- [PROBLEM TO SOLVE]
The answer must be the lines from the one containing "Viewport: 724px width, 1568px height." through the last line of the data below, copied exactly, with nothing else.

- [DATA LISTING]
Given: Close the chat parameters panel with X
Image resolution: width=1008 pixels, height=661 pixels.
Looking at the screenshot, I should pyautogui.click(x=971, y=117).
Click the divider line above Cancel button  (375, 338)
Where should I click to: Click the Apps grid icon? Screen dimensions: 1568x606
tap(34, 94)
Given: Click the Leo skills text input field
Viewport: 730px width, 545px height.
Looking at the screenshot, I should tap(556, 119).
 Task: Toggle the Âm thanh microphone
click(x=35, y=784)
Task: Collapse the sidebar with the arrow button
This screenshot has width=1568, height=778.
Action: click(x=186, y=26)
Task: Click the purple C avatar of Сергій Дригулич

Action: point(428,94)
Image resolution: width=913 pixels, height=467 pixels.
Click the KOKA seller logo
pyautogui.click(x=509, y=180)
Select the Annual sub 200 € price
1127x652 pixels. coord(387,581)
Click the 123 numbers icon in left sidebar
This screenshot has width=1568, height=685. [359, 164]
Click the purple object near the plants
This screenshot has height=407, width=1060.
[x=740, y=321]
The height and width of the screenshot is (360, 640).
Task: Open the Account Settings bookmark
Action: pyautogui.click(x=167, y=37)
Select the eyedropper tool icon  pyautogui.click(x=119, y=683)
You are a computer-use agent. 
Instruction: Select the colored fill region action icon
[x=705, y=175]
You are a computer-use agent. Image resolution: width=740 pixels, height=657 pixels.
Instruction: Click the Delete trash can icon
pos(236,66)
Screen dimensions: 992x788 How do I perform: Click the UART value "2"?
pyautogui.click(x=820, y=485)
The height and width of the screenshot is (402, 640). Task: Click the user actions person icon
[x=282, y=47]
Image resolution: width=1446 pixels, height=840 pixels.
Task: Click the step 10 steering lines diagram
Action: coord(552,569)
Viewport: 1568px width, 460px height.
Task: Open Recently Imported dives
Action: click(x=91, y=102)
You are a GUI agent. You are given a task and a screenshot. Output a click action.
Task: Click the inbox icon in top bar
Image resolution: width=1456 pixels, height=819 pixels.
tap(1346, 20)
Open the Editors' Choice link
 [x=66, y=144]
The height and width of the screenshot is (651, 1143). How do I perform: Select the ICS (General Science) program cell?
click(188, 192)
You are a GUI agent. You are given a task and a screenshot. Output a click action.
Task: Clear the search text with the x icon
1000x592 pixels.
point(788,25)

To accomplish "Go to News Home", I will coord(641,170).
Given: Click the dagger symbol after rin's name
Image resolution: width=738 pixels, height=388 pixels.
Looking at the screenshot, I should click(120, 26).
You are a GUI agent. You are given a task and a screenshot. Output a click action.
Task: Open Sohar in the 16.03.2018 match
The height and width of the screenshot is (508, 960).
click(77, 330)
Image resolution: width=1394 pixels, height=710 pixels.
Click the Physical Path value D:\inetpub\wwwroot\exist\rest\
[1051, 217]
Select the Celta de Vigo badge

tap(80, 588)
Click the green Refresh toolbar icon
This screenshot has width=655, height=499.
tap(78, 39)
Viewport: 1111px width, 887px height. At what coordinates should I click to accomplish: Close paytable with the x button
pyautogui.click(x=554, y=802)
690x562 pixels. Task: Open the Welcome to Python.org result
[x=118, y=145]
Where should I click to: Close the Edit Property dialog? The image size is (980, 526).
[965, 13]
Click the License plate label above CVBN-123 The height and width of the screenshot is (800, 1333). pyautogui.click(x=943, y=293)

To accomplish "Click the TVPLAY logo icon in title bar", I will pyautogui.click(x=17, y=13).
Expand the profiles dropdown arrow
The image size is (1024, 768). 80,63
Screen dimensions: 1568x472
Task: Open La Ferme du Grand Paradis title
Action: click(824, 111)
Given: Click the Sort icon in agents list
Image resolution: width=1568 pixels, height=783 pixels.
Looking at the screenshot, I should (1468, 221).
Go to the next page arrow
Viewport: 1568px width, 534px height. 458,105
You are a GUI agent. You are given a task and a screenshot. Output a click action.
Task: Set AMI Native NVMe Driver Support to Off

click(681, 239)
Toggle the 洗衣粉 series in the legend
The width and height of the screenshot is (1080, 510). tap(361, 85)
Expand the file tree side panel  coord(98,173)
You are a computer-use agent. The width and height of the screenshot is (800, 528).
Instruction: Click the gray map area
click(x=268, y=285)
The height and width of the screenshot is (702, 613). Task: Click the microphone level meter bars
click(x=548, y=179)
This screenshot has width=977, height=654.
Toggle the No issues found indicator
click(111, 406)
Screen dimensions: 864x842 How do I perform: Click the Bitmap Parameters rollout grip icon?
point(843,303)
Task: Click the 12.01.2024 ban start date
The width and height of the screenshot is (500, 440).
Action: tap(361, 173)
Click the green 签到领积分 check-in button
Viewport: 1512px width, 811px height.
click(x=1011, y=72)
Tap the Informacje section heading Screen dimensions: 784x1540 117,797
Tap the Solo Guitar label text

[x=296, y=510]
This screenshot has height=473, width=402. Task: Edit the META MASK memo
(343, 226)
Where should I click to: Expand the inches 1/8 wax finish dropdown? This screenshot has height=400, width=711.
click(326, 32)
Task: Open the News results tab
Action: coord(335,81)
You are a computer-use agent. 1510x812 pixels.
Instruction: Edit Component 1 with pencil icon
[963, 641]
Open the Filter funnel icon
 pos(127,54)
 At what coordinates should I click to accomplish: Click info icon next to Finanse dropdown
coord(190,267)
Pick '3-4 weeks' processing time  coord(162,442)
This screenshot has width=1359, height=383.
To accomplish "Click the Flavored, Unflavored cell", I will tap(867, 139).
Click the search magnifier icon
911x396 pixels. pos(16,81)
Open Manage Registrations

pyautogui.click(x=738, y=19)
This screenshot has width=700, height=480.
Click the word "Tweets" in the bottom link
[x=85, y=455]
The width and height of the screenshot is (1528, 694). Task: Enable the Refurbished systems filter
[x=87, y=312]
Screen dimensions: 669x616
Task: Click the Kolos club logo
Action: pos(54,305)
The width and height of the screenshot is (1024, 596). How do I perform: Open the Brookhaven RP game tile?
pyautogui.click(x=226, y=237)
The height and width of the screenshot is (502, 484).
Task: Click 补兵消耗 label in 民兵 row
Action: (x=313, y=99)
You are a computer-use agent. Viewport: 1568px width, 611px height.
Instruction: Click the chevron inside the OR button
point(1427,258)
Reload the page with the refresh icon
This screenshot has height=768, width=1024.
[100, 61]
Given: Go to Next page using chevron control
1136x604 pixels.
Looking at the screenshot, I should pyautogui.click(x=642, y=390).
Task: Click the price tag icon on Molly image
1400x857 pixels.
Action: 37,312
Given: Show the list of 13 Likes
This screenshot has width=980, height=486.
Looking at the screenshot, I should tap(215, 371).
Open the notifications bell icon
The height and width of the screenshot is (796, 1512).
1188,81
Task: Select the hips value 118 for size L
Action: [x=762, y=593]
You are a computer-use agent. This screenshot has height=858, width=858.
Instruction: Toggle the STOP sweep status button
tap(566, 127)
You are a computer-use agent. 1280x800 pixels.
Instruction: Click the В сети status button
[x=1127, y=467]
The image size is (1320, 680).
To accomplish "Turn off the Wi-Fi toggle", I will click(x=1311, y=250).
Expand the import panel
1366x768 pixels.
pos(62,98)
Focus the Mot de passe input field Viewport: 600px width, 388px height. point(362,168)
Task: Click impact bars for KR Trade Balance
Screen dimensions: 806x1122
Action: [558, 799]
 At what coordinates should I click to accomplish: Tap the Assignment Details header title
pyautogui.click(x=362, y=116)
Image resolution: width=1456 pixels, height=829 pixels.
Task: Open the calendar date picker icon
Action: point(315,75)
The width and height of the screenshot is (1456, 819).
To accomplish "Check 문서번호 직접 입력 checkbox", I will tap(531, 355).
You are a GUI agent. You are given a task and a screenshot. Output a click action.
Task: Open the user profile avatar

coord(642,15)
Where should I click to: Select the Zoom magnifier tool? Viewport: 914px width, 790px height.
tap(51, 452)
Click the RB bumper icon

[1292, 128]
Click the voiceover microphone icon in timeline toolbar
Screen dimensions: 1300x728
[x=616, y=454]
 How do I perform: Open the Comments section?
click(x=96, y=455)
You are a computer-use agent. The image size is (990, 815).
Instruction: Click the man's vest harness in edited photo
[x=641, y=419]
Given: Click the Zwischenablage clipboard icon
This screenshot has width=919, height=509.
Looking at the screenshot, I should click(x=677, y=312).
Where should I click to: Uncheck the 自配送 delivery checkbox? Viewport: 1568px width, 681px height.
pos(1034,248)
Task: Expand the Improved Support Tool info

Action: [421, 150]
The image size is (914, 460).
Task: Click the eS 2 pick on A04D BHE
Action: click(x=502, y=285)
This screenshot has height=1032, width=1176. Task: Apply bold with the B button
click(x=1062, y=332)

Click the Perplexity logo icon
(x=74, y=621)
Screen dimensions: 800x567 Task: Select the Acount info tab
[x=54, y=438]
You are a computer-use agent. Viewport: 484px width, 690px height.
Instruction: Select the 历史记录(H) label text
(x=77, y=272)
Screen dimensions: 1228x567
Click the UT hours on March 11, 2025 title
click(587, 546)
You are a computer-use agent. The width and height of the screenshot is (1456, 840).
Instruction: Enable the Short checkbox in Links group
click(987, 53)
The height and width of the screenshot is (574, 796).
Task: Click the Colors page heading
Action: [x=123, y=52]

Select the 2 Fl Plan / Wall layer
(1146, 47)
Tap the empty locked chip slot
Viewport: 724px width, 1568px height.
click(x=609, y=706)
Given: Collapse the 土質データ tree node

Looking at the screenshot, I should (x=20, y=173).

- [EXERCISE OUTPUT]
Viewport: 724px width, 1568px height.
click(x=609, y=706)
Given: Collapse the 土質データ tree node

Looking at the screenshot, I should (x=20, y=173).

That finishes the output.